------ Information shown
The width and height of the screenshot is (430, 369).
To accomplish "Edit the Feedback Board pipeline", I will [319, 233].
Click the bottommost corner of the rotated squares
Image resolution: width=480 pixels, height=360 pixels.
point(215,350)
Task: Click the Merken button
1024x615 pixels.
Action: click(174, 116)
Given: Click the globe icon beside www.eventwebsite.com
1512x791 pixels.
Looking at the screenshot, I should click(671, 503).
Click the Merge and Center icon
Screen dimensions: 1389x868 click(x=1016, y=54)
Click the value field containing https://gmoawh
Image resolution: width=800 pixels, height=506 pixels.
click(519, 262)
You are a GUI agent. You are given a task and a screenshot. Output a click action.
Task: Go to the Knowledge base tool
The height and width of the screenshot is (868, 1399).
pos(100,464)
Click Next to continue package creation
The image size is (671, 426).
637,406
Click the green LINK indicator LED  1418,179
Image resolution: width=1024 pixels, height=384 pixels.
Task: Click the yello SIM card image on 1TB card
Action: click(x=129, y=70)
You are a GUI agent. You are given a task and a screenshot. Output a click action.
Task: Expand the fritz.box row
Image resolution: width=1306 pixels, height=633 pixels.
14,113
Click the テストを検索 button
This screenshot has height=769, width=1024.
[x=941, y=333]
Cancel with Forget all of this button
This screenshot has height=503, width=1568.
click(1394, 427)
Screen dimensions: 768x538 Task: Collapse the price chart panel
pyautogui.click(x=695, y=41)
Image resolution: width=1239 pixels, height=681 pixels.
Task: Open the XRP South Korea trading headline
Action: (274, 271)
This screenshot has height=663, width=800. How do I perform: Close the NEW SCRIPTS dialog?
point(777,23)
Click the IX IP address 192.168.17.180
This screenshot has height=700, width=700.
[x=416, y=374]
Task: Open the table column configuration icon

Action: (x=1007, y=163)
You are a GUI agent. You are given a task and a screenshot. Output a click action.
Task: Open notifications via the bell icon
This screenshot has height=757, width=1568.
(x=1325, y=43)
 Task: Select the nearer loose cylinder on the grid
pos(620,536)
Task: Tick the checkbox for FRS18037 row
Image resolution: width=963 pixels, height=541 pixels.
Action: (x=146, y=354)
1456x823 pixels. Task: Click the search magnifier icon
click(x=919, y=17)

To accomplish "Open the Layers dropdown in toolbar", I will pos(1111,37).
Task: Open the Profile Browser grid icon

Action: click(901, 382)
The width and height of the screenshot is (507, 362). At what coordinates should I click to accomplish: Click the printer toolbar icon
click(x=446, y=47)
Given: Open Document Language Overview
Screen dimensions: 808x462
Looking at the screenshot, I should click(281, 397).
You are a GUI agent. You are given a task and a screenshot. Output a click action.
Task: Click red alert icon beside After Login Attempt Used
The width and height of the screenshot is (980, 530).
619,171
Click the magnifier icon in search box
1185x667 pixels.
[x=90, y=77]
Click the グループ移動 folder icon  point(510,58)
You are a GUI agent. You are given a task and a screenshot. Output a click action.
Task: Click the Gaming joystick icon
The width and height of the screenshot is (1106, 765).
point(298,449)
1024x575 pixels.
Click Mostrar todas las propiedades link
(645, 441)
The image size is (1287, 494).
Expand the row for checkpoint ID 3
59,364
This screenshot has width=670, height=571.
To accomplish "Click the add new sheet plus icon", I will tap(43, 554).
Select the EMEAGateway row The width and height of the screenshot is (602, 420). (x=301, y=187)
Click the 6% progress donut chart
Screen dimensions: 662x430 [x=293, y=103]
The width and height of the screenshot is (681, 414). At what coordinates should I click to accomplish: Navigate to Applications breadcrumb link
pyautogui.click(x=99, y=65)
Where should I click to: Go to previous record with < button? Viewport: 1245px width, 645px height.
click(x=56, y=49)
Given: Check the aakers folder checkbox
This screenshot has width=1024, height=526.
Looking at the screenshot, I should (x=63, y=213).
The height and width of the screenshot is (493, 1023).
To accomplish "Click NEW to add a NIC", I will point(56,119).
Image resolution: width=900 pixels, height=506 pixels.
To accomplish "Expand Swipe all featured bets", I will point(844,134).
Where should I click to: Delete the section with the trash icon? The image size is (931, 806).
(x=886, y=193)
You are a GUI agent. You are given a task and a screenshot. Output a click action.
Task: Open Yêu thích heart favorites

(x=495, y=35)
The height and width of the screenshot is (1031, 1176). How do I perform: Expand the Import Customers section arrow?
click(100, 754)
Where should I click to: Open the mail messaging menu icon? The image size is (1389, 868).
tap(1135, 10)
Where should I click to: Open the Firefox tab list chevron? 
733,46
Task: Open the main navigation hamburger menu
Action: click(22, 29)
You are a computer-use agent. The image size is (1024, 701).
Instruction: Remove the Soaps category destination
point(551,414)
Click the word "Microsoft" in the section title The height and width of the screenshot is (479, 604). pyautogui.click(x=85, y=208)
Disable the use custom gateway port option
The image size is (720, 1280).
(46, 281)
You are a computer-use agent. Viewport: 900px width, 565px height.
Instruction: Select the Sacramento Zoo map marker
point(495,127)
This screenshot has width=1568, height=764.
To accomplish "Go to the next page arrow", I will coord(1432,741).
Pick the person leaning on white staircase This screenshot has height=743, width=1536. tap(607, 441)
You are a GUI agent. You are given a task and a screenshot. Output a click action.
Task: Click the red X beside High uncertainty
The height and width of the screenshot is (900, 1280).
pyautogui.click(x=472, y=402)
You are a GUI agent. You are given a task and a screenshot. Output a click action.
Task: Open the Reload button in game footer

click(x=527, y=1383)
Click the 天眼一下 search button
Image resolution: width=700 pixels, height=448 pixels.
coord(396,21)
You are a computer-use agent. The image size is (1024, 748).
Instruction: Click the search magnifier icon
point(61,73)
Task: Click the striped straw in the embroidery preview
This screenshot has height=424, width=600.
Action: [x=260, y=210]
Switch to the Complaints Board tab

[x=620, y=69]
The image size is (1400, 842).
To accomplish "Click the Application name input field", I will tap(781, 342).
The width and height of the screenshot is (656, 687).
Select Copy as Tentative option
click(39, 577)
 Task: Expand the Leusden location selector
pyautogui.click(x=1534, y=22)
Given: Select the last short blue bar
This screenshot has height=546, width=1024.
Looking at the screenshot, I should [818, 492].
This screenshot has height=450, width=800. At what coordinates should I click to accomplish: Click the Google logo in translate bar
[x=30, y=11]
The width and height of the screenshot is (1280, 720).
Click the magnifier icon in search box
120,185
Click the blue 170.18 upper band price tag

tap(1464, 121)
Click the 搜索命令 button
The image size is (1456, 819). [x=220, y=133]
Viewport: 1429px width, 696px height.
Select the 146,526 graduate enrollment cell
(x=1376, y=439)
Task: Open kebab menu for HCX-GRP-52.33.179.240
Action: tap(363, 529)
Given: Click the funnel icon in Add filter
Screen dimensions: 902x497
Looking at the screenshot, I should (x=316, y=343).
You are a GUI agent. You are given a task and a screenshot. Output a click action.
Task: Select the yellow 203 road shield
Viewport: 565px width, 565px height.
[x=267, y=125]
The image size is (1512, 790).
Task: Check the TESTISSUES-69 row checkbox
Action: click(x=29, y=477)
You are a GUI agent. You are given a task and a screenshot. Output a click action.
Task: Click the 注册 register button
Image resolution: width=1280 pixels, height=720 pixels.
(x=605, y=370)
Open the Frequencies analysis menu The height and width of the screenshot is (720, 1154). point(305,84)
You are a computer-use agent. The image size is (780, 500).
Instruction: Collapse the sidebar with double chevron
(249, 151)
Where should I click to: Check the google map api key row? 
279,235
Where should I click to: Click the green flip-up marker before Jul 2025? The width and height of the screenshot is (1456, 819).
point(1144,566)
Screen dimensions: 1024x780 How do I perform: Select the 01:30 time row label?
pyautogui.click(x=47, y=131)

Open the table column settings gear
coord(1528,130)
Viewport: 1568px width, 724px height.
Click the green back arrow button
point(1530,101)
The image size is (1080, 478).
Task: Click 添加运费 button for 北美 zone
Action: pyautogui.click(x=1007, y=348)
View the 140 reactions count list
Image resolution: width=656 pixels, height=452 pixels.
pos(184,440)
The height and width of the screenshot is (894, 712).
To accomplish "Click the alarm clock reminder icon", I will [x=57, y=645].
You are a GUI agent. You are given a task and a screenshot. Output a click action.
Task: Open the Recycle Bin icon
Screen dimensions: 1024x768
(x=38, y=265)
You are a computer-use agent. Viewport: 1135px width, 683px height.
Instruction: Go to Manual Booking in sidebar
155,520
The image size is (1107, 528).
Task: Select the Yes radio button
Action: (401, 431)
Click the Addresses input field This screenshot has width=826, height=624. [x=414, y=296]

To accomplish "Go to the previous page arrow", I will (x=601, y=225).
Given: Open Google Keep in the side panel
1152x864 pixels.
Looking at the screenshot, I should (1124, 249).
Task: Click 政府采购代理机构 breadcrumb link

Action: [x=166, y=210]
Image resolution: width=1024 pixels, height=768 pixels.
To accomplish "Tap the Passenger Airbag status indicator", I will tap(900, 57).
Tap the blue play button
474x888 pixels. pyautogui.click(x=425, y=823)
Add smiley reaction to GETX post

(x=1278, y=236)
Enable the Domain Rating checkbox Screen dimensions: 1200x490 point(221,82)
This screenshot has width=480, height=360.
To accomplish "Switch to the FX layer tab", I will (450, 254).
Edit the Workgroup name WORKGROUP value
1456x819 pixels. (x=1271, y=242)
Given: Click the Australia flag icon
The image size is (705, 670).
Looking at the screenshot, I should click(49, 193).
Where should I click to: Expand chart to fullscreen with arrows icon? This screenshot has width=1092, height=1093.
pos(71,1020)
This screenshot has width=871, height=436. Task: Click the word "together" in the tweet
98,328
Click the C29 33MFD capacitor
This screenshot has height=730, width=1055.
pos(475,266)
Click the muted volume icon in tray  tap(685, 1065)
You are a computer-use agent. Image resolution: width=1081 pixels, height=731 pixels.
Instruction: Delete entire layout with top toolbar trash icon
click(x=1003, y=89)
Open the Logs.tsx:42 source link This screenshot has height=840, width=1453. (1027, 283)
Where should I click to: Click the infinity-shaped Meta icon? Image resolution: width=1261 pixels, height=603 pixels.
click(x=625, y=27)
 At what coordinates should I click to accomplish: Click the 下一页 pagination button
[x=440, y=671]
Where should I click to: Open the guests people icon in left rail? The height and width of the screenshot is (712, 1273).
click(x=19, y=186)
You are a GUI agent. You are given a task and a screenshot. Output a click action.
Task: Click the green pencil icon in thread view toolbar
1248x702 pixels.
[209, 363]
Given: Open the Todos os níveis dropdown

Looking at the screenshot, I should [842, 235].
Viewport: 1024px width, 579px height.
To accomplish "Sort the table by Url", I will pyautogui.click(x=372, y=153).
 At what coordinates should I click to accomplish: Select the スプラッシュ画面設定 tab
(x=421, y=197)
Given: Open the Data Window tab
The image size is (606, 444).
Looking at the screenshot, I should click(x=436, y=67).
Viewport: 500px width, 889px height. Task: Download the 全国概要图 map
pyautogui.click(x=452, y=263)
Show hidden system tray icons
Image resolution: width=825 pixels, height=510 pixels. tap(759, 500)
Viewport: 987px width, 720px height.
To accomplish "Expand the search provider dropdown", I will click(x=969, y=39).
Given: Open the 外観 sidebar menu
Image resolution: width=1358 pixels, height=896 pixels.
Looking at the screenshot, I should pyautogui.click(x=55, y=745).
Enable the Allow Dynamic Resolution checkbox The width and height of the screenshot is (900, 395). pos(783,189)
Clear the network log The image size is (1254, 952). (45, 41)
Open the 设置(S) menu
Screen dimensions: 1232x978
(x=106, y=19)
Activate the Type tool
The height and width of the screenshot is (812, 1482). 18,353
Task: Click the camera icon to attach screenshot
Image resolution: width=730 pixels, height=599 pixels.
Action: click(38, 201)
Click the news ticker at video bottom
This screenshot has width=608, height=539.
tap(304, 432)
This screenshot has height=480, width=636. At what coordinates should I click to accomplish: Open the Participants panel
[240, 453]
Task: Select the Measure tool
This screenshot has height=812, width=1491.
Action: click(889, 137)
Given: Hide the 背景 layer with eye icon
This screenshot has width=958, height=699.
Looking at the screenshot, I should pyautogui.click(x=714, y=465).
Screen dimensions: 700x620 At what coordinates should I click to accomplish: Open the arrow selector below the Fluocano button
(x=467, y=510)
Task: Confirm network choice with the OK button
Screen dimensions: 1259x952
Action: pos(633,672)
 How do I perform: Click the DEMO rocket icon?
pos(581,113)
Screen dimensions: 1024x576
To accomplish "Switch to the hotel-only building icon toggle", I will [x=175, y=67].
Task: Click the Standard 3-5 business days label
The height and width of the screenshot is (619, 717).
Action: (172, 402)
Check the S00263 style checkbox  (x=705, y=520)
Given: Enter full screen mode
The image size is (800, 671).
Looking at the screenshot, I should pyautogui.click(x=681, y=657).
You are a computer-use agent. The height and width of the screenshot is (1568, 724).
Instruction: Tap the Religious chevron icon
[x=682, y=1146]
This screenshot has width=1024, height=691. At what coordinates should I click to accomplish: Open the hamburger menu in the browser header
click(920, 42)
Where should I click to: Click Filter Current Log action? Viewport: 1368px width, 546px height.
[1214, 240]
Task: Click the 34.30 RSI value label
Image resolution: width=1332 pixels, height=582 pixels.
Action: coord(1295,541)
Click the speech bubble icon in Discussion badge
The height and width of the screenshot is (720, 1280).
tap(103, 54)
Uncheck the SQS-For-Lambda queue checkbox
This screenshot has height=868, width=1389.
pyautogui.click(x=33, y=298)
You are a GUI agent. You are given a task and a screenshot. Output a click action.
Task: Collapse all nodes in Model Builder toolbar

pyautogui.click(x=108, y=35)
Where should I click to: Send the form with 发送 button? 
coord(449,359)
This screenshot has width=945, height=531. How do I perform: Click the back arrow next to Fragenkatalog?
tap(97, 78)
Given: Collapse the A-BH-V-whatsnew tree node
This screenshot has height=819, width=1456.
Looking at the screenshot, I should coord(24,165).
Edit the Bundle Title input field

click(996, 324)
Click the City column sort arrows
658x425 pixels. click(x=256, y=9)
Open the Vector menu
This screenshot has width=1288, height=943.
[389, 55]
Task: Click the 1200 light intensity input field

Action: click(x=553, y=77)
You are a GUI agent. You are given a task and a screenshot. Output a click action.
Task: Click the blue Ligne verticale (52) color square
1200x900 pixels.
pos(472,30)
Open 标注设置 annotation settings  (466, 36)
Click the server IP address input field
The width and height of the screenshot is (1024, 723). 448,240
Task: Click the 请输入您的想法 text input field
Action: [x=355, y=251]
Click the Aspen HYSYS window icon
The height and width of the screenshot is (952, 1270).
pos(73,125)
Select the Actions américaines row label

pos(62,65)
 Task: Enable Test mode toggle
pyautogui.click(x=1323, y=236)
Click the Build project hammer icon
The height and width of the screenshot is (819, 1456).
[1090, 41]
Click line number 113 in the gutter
------------
== Task objective ==
Identify every line of the items above that contains the word "magnifier", and copy each of those lines in full.

== Answer in full ==
1456x823 pixels. Task: Click the search magnifier icon
Click the magnifier icon in search box
Instruction: Click the search magnifier icon
Click the magnifier icon in search box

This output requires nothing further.